Solved – Boundary or threshold test for regression-type scatter plot

linear modelregression

I am looking for a way to test whether a boundary threshold exists in a physiological response – a sample of the data is plotted below. My hypothesis is that the X-variable imposes a physiological constraint on Y-values, thus producing a boundary 'ceiling' for maximum Y-values that decreases at higher X-values (indicated by the red line on figure). I assume any Y-values below the boundary are limited by some other factor not included in this model.

Essentially, my goal is to determine if the boundary exists and if so to derive a confidence interval for the boundary line model – similar to a linear regression model, but describing the upper bound of the Y-values, rather than the center of mass.

I'm sure something like this exists, but I haven't come across it before.
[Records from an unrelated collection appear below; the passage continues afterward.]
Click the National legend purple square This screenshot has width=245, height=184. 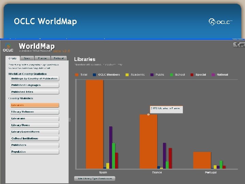tap(213, 75)
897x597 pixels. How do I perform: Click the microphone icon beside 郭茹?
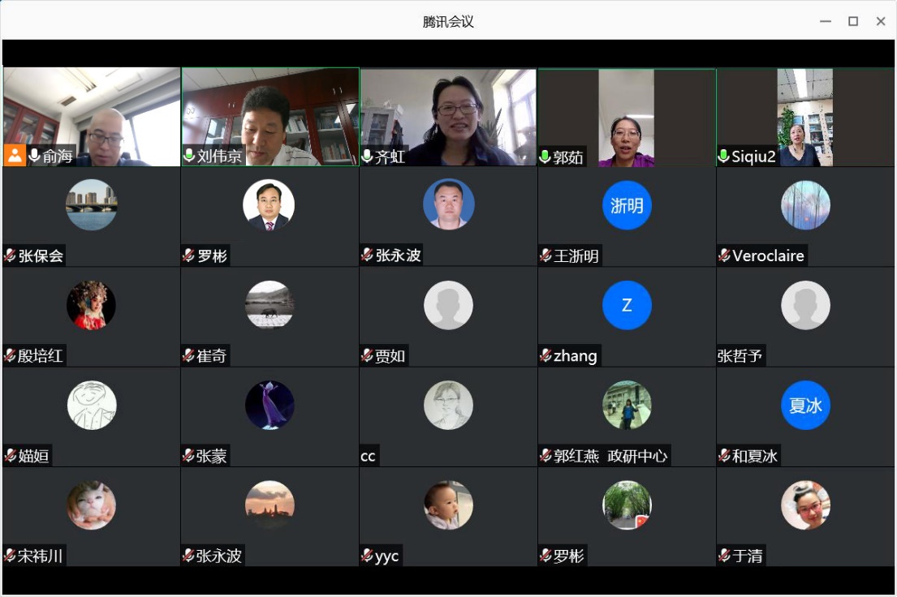546,157
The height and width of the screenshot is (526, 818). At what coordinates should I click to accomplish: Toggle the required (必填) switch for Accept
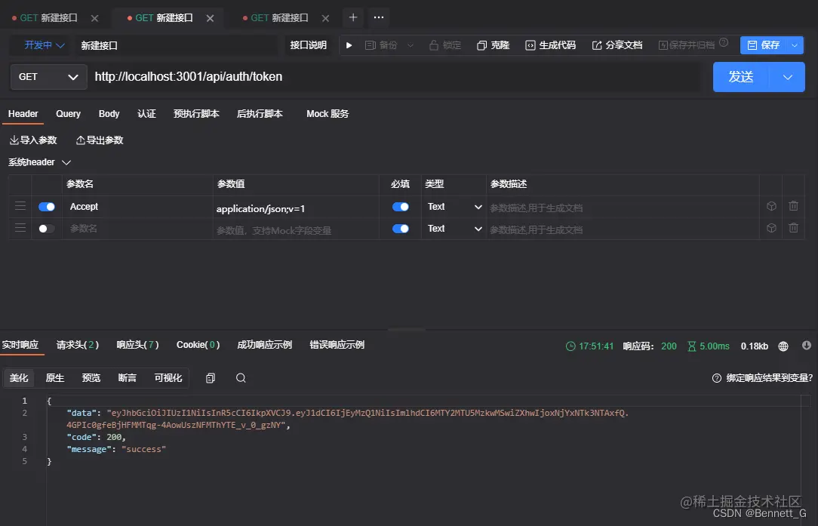coord(399,205)
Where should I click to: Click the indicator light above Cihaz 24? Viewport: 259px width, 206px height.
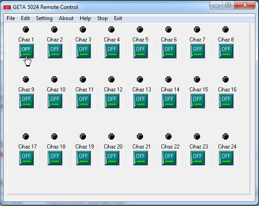click(226, 136)
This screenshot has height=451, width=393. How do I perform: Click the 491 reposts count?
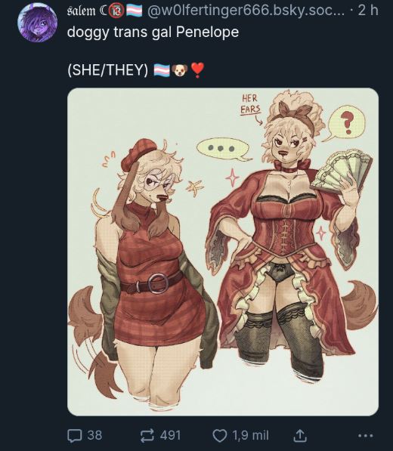tap(170, 435)
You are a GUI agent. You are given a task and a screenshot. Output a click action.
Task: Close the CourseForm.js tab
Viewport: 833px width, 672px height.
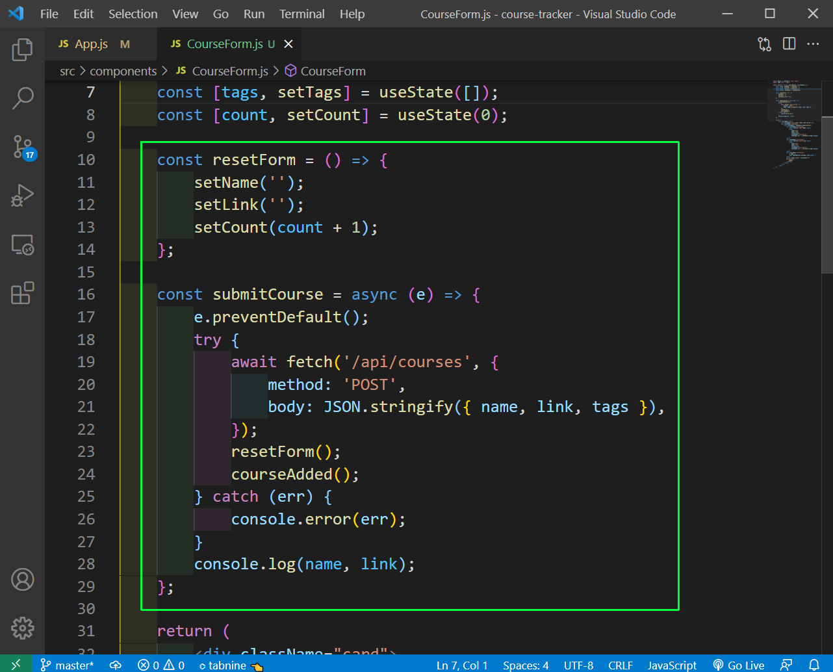[288, 44]
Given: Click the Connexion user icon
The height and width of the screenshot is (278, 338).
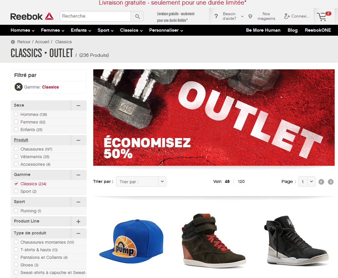Looking at the screenshot, I should click(x=287, y=16).
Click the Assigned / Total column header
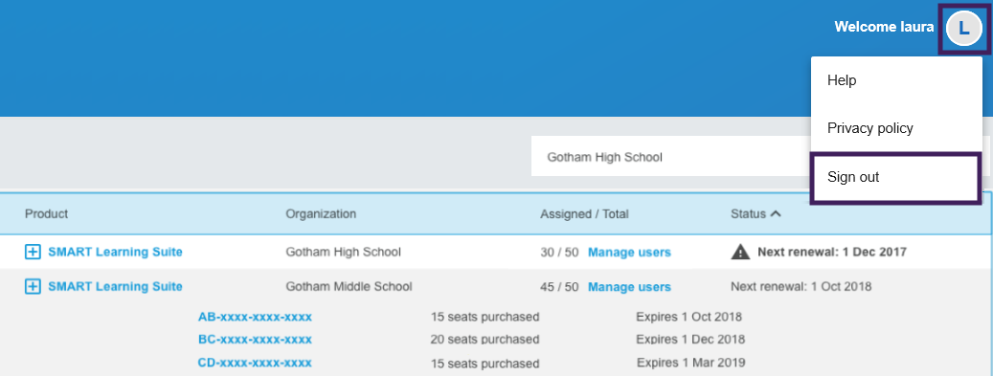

Also, I would appreciate any suggestions on a better title or tags for this post – I assume there are more accurate terms for what I'm describing that would help folks find this post.

threshold

Best Answer

Such a pattern would often occur when no "boundary" actually exists.

Here I generate X and Y as independent right-skew random variates, yet such a pattern occurs:

enter image description here

The impression of any sense of a boundary in my plot is completely bogus, yet it looks very similar to yours. (There's an actual vertical boundary in this bivariate distribution at $x=80$, but I could generate very similar looking plots without any boundaries at all.)

Here's the code I used to generate the plot (in R):

x = rbeta(1000,1,10)*80
y = rbeta(1000,1,3)/1.5+.3
plot(x,y,ylim=c(0,1))

Trying it a few more times it looks like about a third of the time it gives a plot that seems to have such a slanting boundary.

No doubt a little fiddling with distributions could improve the proportion of times it occurs and at the same time make it look even more like your picture (this shifted/scaled beta(1,10)$\times$beta(1,3) was the very first counterexample I tried).

Given my picture doesn't actually have any boundary there, one should be careful of over-interpreting such a pattern. You'd need a characterization of what makes it a boundary that wouldn't generate lots of false positives on examples like the one I give.